One cannot entirely exclude the possibility that changes in serotonergic neurotransmission shown in our study are due to the pain itself. Ter Horst et al. (36) suggested pain-related changes in hypothalamic as well as in dorsal raphe and in locus ceruleus activation in both migraine in cluster headache, based on data of their study in rats examining trigeminal nociception-induced cerebral Fos expression. The fact, that in our study IDAP changes did not correlate to time to onset of the bout or to the end of the last attack and disease duration does not support the possibility of a pain-related modification. Furthermore, IDAP changes outside the bout were even more pronounced – although not significantly so – than during the bout that would favour a general and not an attack- or pain-related change in serotonergic transmission.

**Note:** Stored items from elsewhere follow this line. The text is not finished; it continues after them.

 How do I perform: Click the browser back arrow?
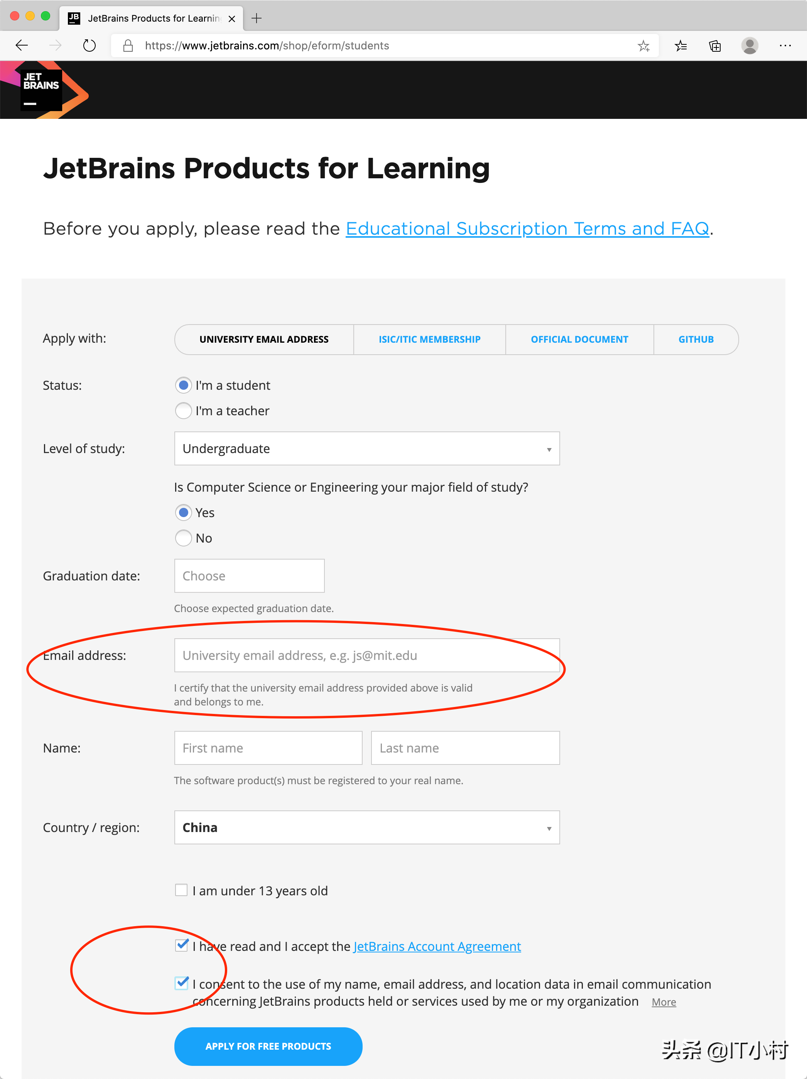pos(21,45)
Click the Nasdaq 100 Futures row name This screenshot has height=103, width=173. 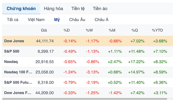tap(18, 72)
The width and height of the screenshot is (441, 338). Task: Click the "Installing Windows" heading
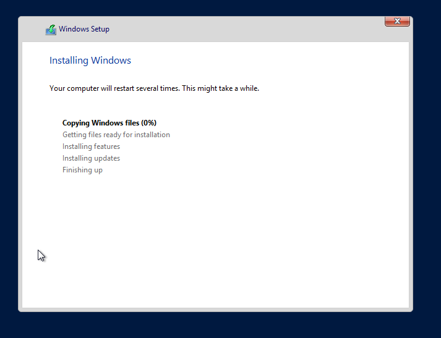click(90, 61)
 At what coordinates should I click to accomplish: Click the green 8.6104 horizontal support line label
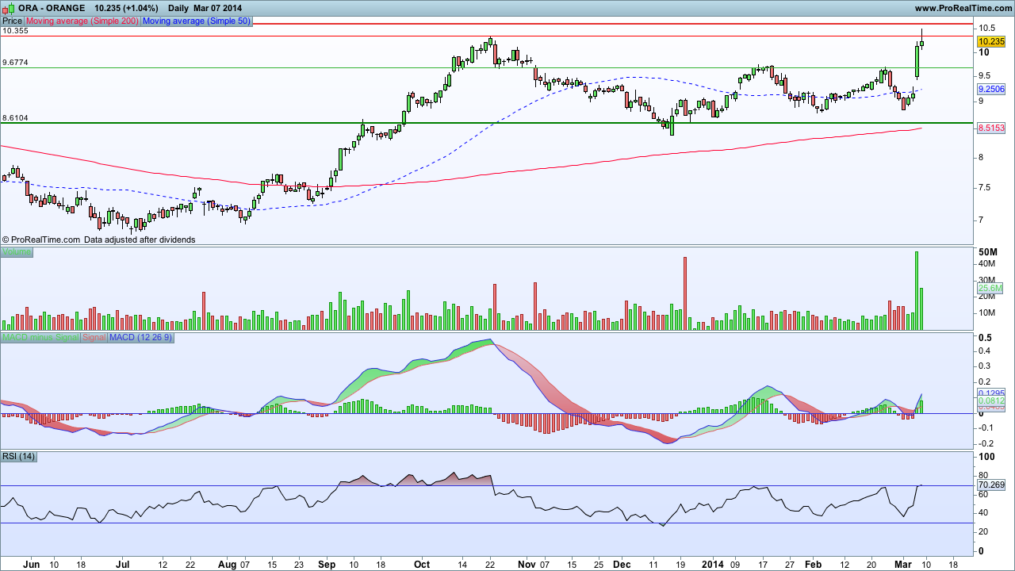click(16, 117)
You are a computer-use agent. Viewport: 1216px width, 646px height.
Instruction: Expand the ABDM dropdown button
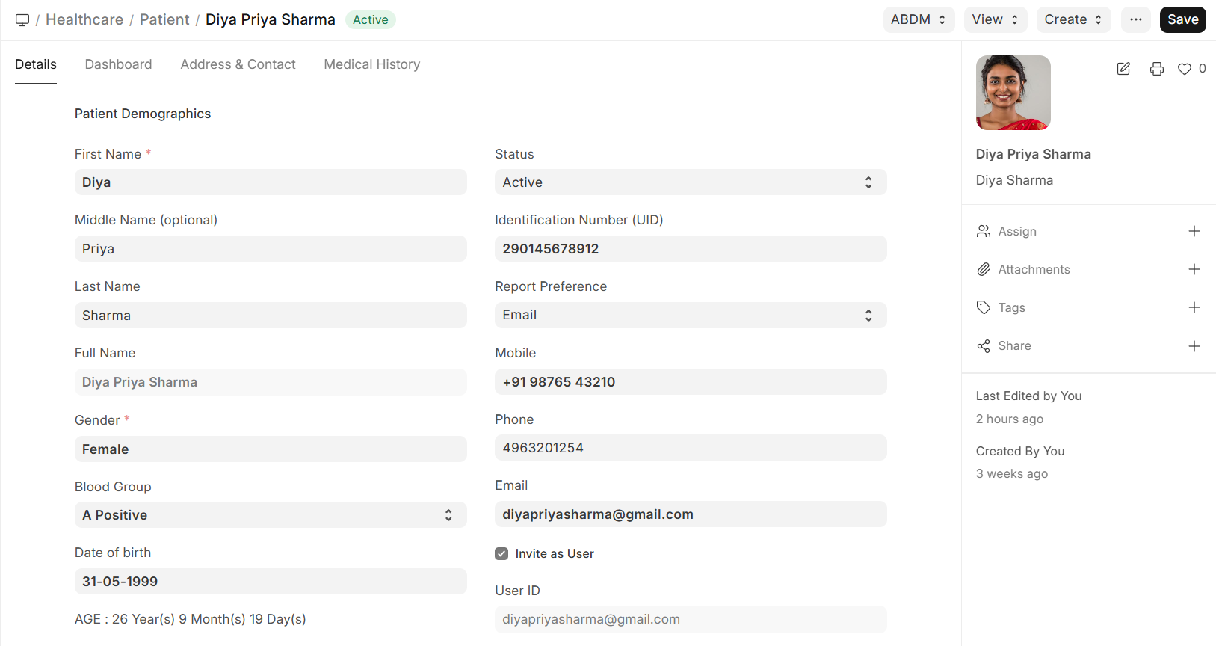click(919, 20)
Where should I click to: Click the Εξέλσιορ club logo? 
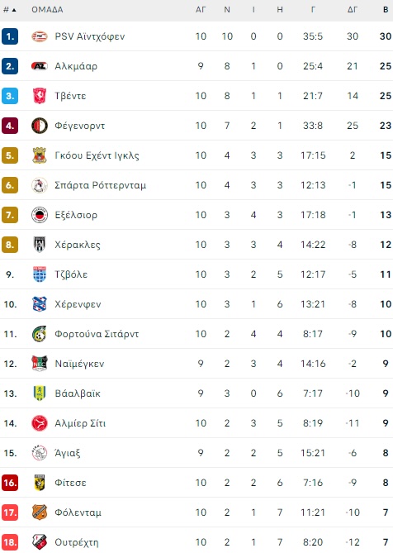(40, 215)
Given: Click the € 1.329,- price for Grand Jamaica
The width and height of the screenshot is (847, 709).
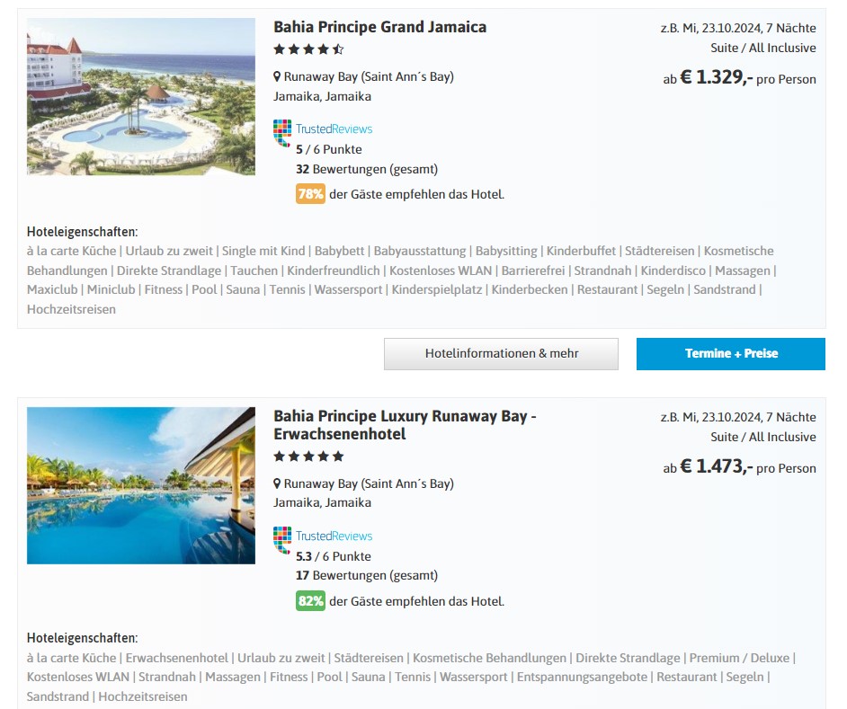Looking at the screenshot, I should click(x=716, y=77).
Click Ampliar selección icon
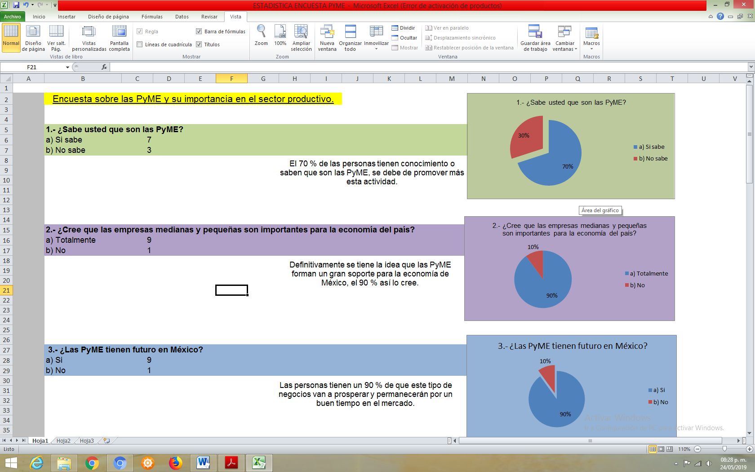 coord(301,38)
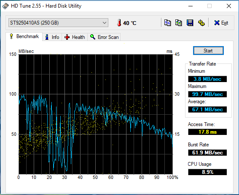
Task: Open the Health tab
Action: coord(75,37)
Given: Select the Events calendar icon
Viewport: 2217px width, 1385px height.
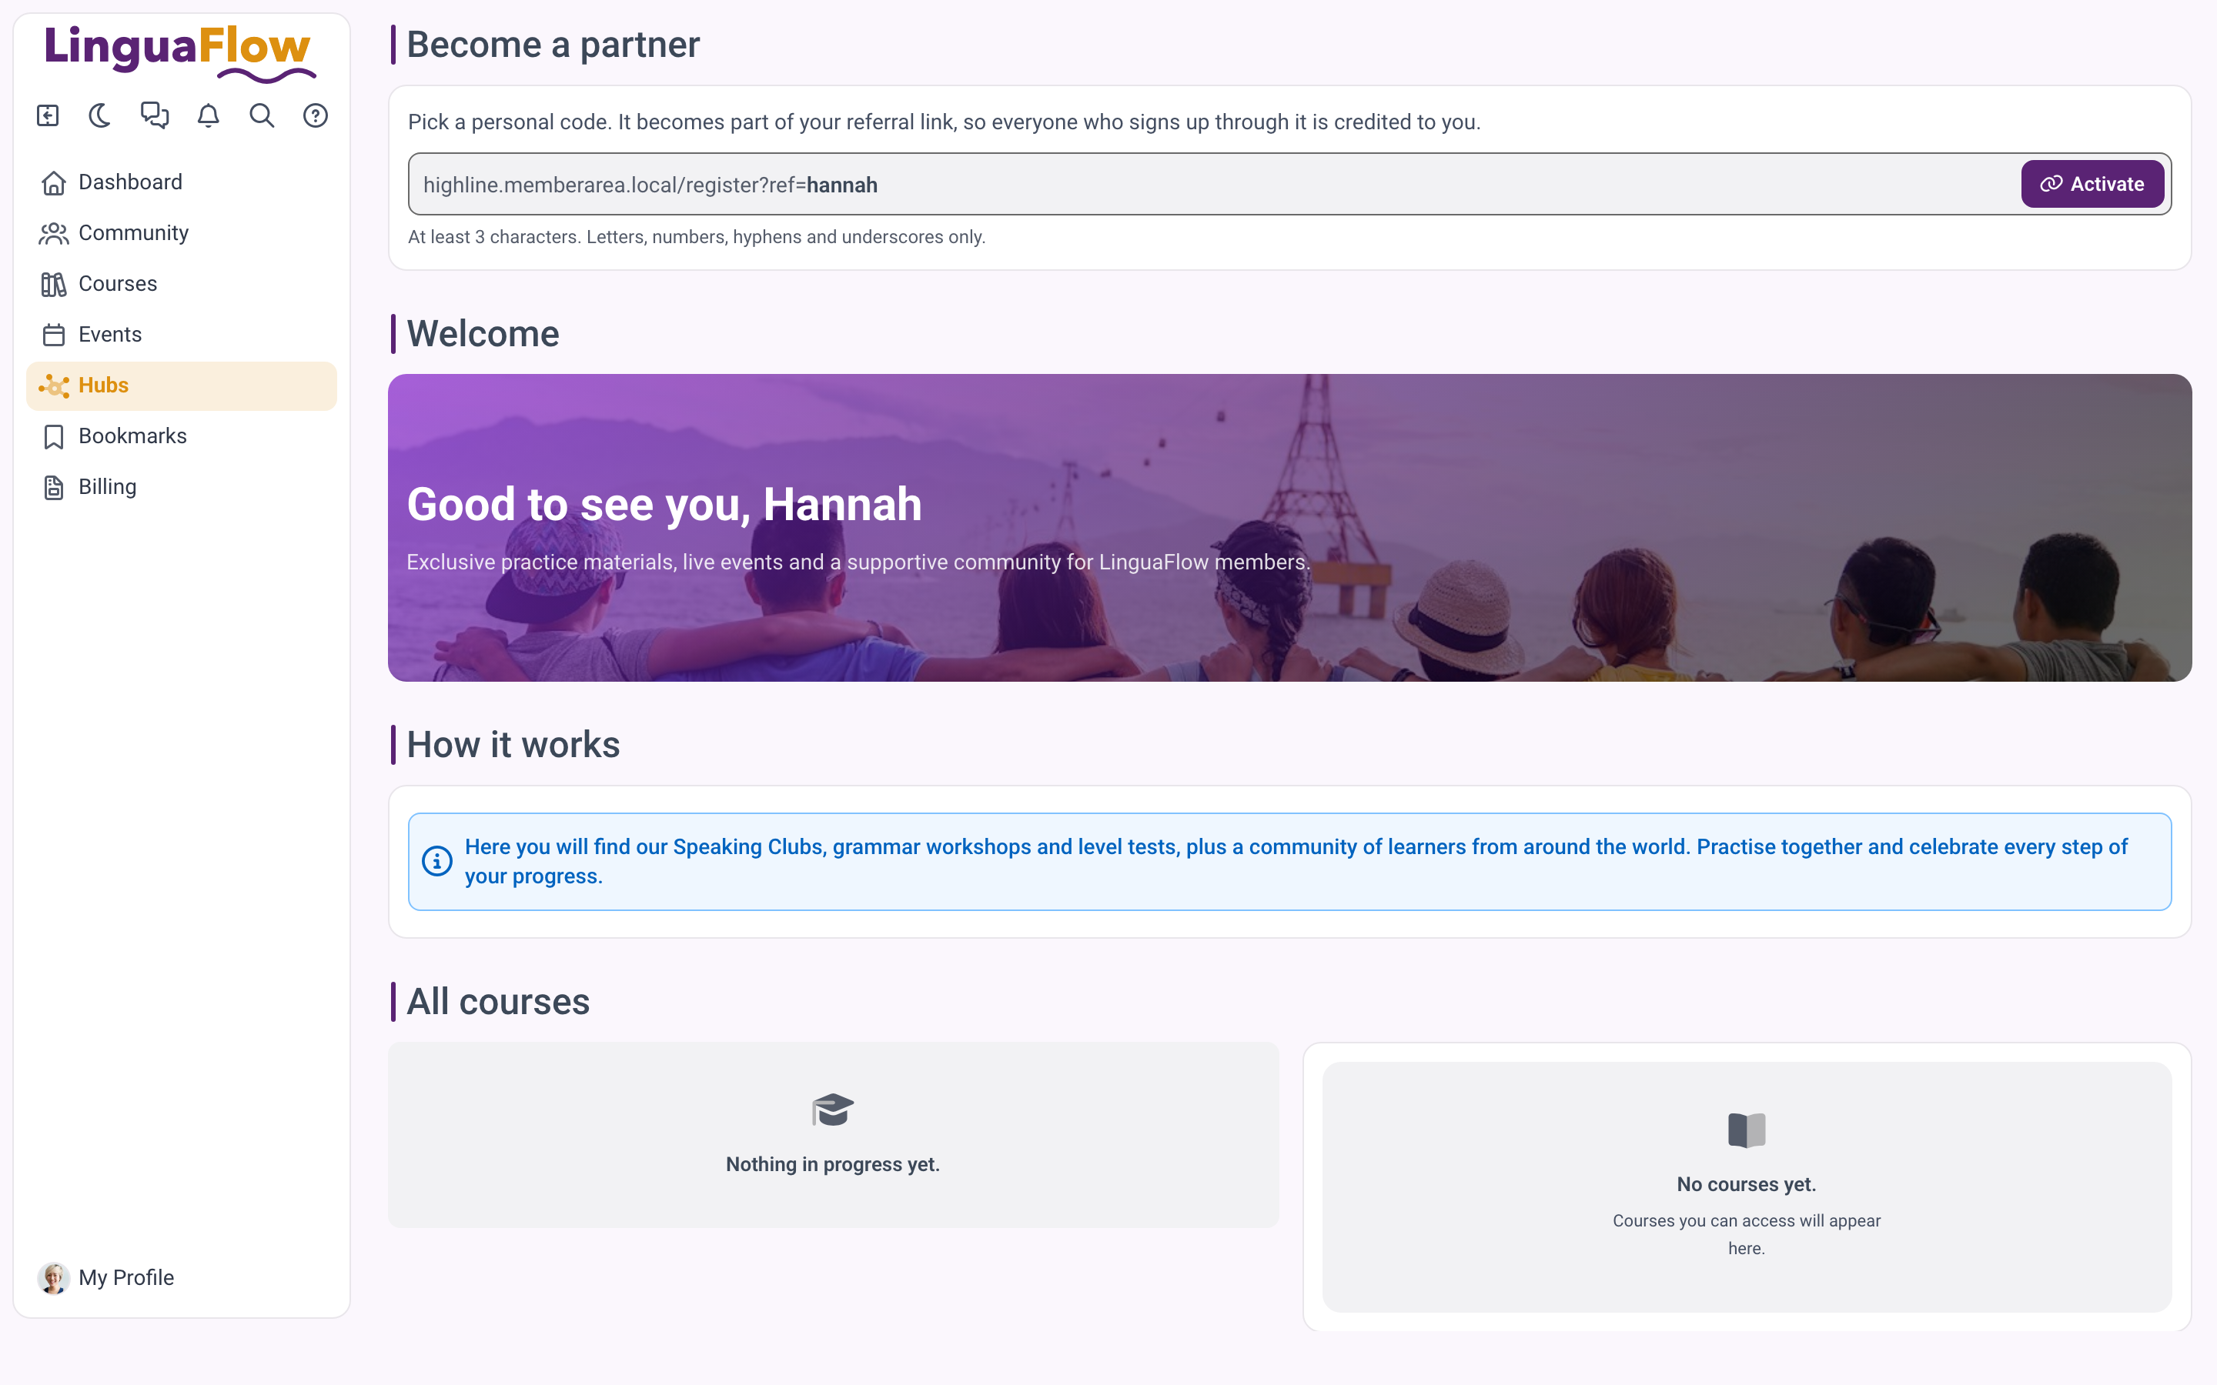Looking at the screenshot, I should click(54, 334).
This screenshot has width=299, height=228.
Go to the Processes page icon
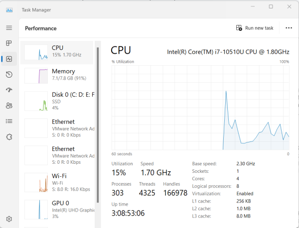(x=9, y=43)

Taken together, one might hypothesize that in cluster headache dysfunction in raphe-hypothalamic serotonergic neurotransmission might change the excitability of some hypothalamic neurons, e.g. in the SCN. This could lead to a change in its pace-maker activity and thus, play a role in the genesis of cluster-attacks. Hypothalamic neurons might be, however, more excitable in patients with chronic cluster headache, as in PET studies during nitroglycerin induced attacks hypothalamic activation was present only in chronic (8) and not in episodic cluster patients (37). Reasons for this difference are not yet clear. Besides the ’hypothalamic generator’ peripheral factors, such as an inflammatory process in the cavernous sinus and/or narrower sinus cavernosus loggia might have an influence as well (38, 39).